I like the label. If you are labelling textiles for sale in the US you have to have an RN OR your full legal company name on the label. So you never have to have an RN since you can use the legal company name. I see you chose Shopify. Do you like them? Do they link right to your bank or do you have to use some other method like paypal, etc...?? I am researching now to open my store and am so confused as to what is the most user friendly for my customers and myself. I already own my domain name through Godaddy.


----------



## selanac (Jan 8, 2007)

Also, does American Apparel, buy US Cotton, and Make the Material here in the US or do they only cut and sew the t-shirts in Los Angeles?
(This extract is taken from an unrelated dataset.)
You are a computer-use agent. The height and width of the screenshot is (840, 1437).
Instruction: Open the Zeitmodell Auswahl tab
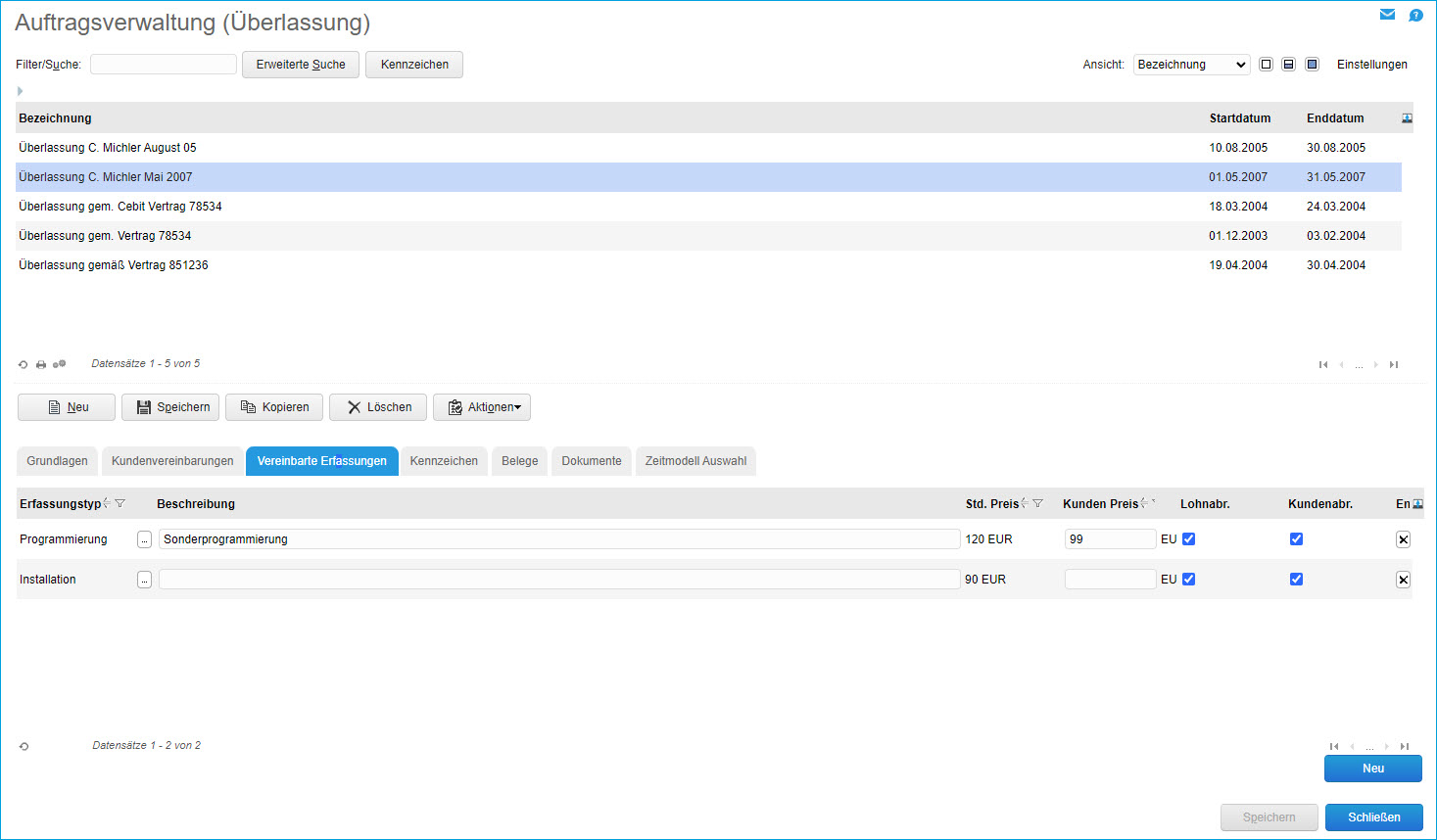pyautogui.click(x=695, y=461)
Since AA was caught hiring thousands of illegals, I would want to make sure it's really made here, and define made. 

Don't mean to be critical, okay yes I do.

I'm also an MA.

Oh, if you meant for the Label to look Vintage, it looks great. Great job.


----------



## CapeC3rabbers (Dec 5, 2011)

The tags I removed said made in USA so if they're not I think there is little I can do to ensure the accuracy. As far as the RN. Number, if I understand the laws correctly, I am using the legal name of my business "Cape Crabbers" someone please correct me if I'm wrong. 

I'm pretty critical too so appreciate that! Def going for the vintage look too.


----------



## CapeC3rabbers (Dec 5, 2011)

I really like using shopify. It's easy to set up and with the right layout you can do a lot of fun and cool things.


----------



## selanac (Jan 8, 2007)

Label looks great. 

AA also left out the fact that they had 1600 illegals. 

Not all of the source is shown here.